Artificial Intelligence
During 2017, we witnessed significant attacks on a monthly base such as WannaCry, Nopetya etc... We noticed an increase in ransomware, botnets and other vectors as popular forms of malware attack. In addition, cybercrime continually expanding its methods of attack utilize APT tools, Vault 7, Vault 8 etc., scripts and toolkits for phishing attacks, randomization and so much more. Those aspects pushed organizations toward machine learning (ML) hoping it will provide the forceful deterrent.
One definition of the term Artificial Intelligence - An area of computer science that deals with giving machines the ability to seem like they have human intelligence (Webster’s Dictionary).
Systems based on AI helping us by automate many tasks, but also lets us tackle complex problems that most humans are capable of solving. It can apply to a variety of issues: robotic planning and navigation, computer vision, natural language processing. The questions are in what extent AI can assist to engage the threat and what are the changes that allowed it.
Ø Overload of Information - We all provide so much information and this information is available in digital form, ready for use.
Ø The technology is there - Incredible resources are now available and the cost for accessing these resources in the cloud are decreasing. Even local computing power & storage continue to grow exponentially.
Ø Research with algorithms – algorithms give us the ability to use these new computing resources on the massive data sets now available.
The intelligence process deals with gathering, analyzing and presenting (Graphical IE Link Analysis & statistical models) a variety of statistical and narrative data. This means that in order to make available information actionable and relevant, the machinery must be able to work with Big Data’s three V’s:
· Volume which associated the most with big data, because, well, the volume can be big.
· Velocity as the measure of how fast the data is coming in.
· Variety as the number of data’s types.
We can find ourselves using research areas that base on logic and artificial, focusing primarily on the use of logic to model human-like planning, reasoning and problem-solving.
In general, we can divide Machine Learning algorithms into two broad categories: supervised and unsupervised.
Supervised algorithms require a labeled training dataset.
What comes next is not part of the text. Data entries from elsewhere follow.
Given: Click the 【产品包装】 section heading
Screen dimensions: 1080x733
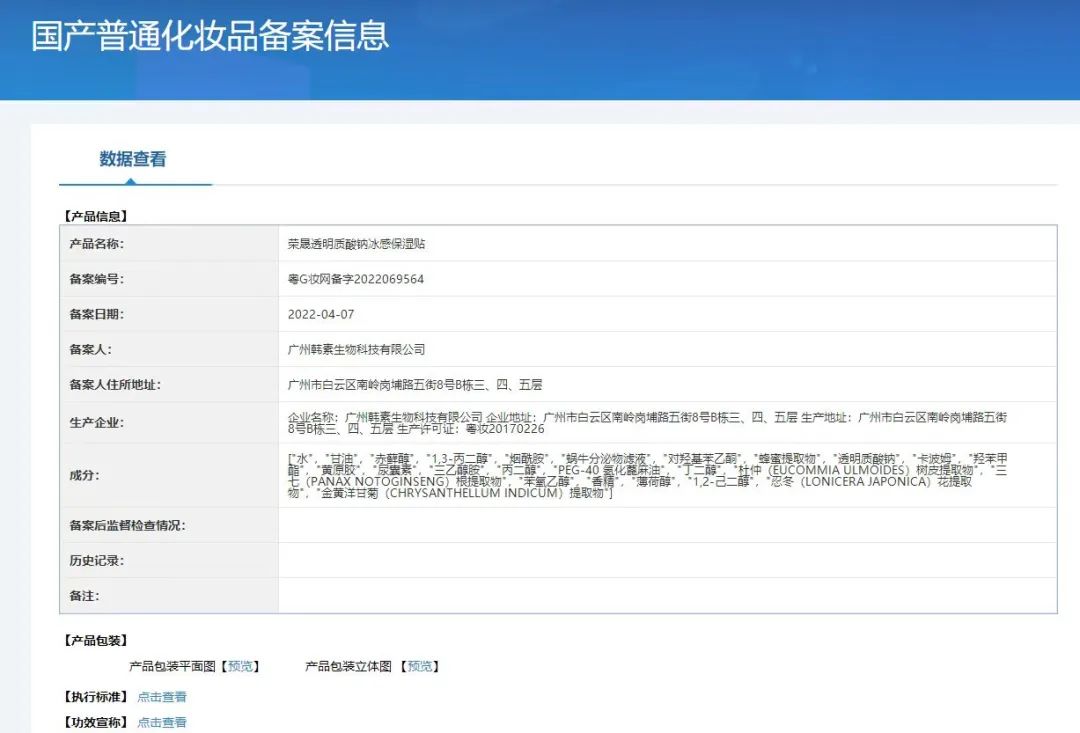Looking at the screenshot, I should [x=96, y=640].
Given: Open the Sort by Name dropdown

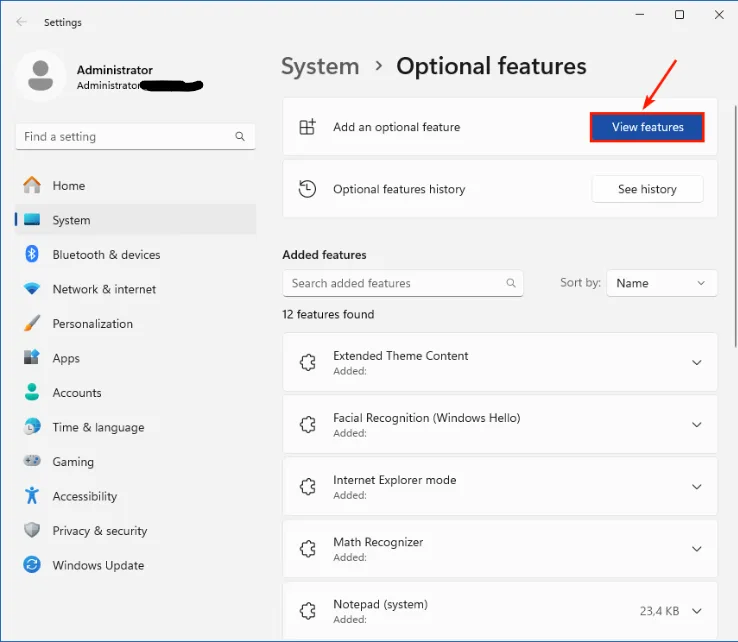Looking at the screenshot, I should click(661, 283).
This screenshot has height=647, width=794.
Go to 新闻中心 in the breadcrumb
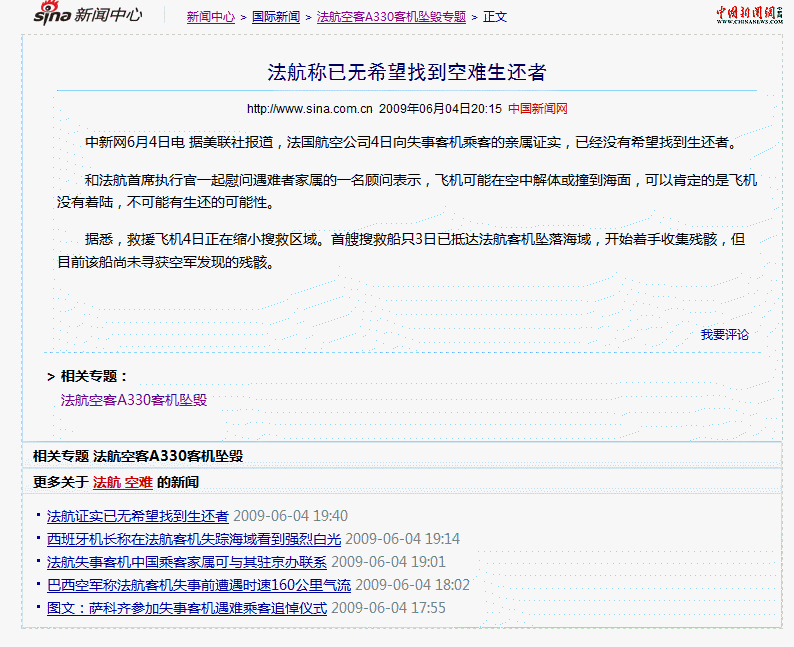[x=210, y=17]
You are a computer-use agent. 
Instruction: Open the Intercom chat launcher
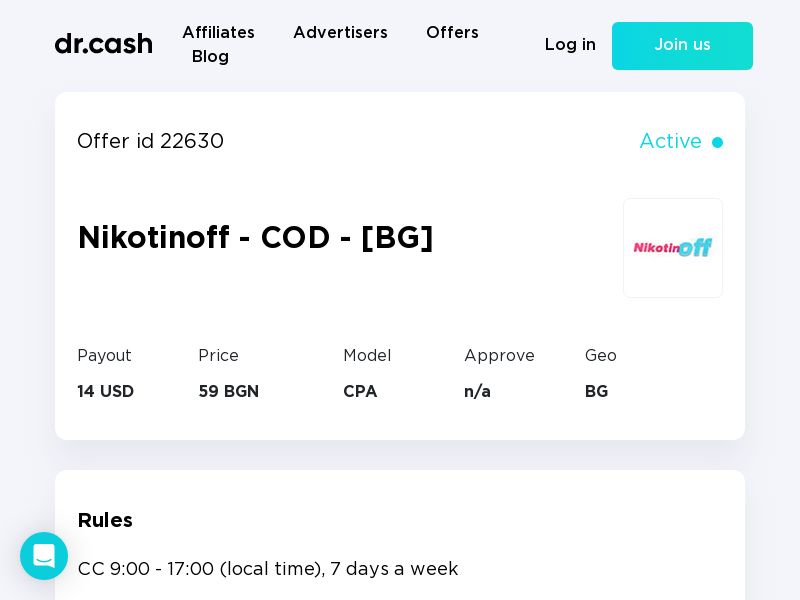tap(44, 556)
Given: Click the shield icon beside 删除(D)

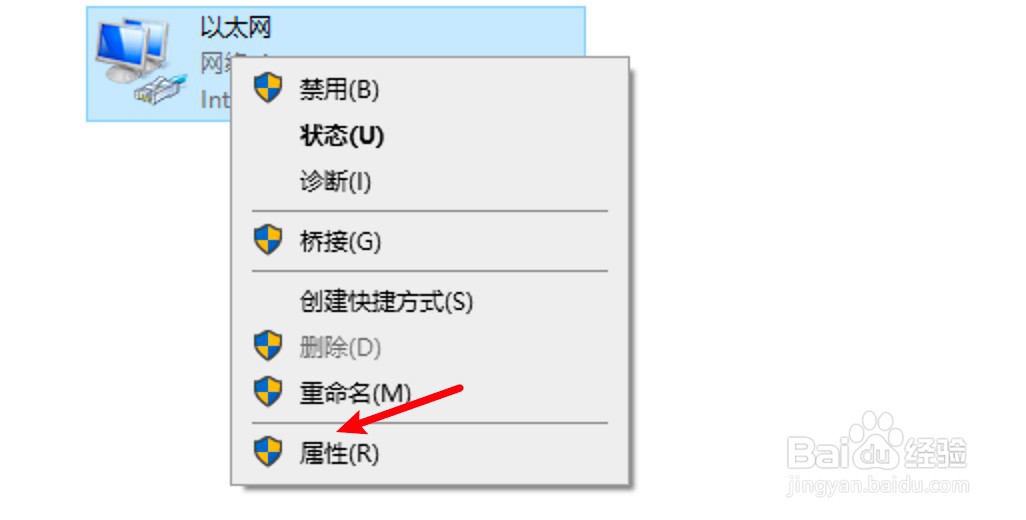Looking at the screenshot, I should pyautogui.click(x=268, y=346).
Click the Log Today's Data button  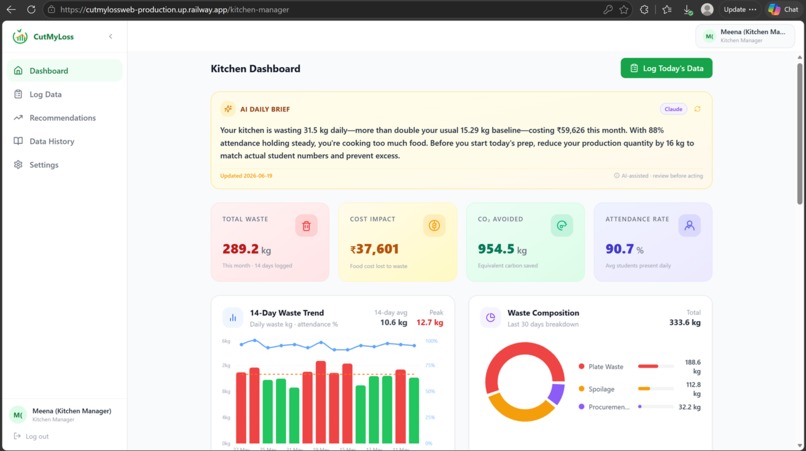point(666,68)
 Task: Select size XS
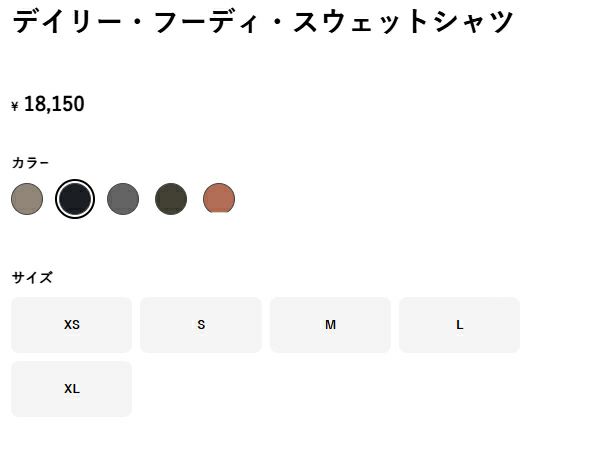pyautogui.click(x=71, y=325)
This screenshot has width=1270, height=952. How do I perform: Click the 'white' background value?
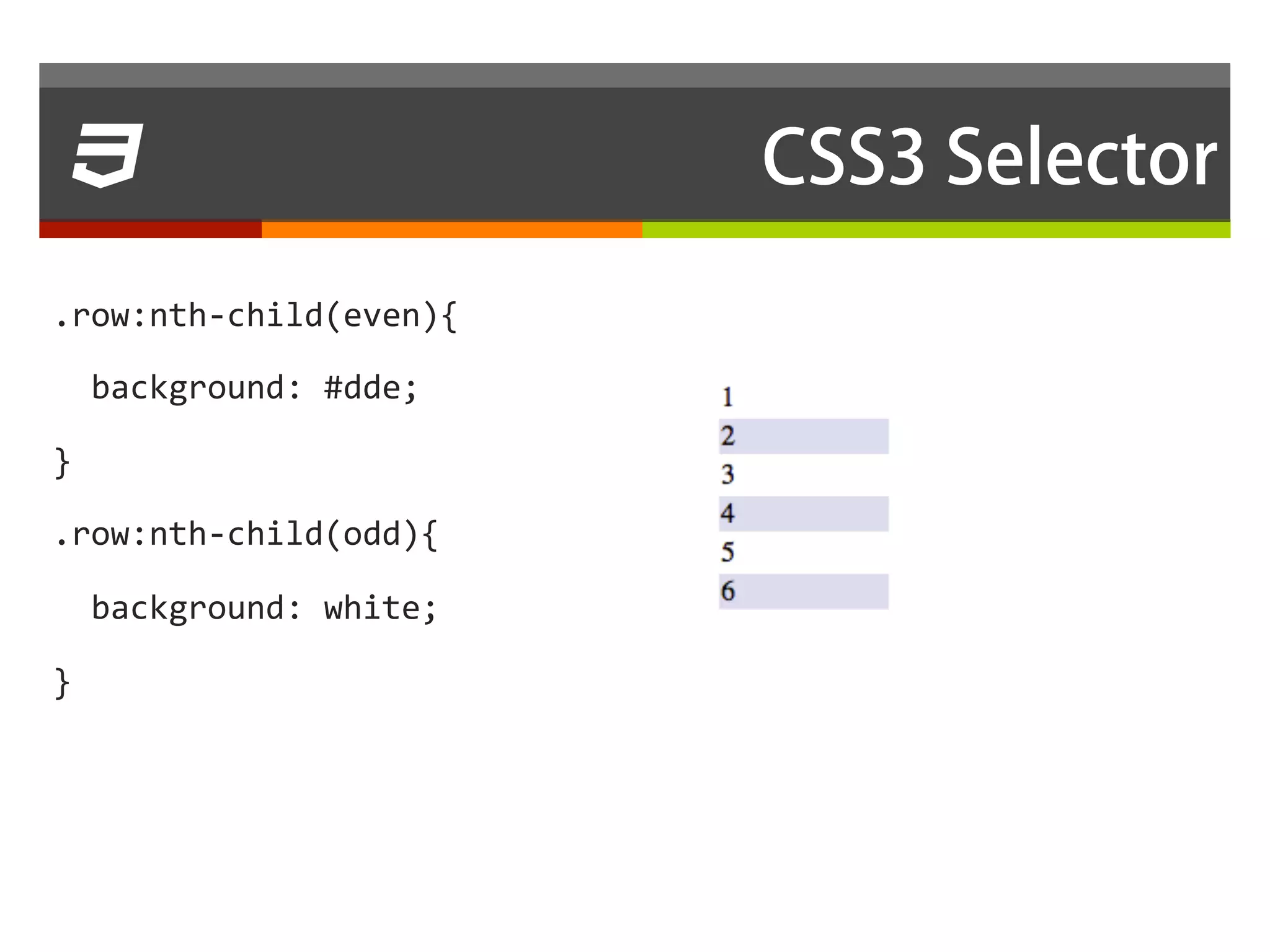point(372,608)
Once trained, it should subsequently be able to classify or predict data, given any new input correctly. Most neural network architectures can be considered as supervised learning algorithms.
Unsupervised algorithms do not require labeled training data sets. This typically uses inherent data properties to subsequently predict or classify data. For example, most clustering techniques such as K-Means are unsupervised algorithms.
One of the best book is Peter Norvig’s Artificial Intelligence — A Modern Approach, which covered significant topics including intelligent agents, problem-solving by searching, adversarial search, probability theory, multi-agent systems, social AI, philosophy/ethics/future of AI.
After brief explanation why AI provides added value to management level and to the decision-making process, here are few algorithms that will serve you[1]:
1. Naive Bayes Classification: Naive Bayes classifiers are a family of simple probabilistic classifiers based on applying Bayes’ theorem with strong (naive) independence assumptions between the features. The featured image is the equation — with P(A|B) is posterior probability, P(B|A) is the likelihood, P(A) is class prior probability, and P(B) is predictor prior probability
2. Ordinary Least Squares Regression: If you know statistics, you probably have heard of linear regression before. Least squares is a method for performing linear regression. You can think of linear regression as the task of fitting a straight line through a set of points. There are multiple possible strategies to do this, and "ordinary least squares" strategy goes like this — You can draw a line, and then for each of the data points, measure the vertical distance between the point and the line, and add these up; the fitted line would be the one where this sum of distances is as small as possible. Linear refers the kind of model you are using to fit the data, while least squares regard to the type of error metric you are minimizing over.
3. Logistic Regression: Logistic regression is a powerful statistical way of modeling a binomial outcome with one or more explanatory variables. It measures the relationship between the categorical dependent variable and one or more independent variables by estimating probabilities using a logistic function, which is the cumulative logistic distribution. In general, regressions can be used in real-world applications such as Credit Scoring, Measuring the success rates of marketing campaigns, Predicting the emerge of a specific malware.
4. Clustering Algorithms: Clustering is the task of grouping a set of objects such that objects in the same group (cluster) are more similar to each other than to those in other groups. Every clustering algorithm is different (Centroid-based algorithms, Connectivity-based algorithms, Density-based algorithms, Probabilistic, Dimensionality Reduction, Neural networks / Deep Learning )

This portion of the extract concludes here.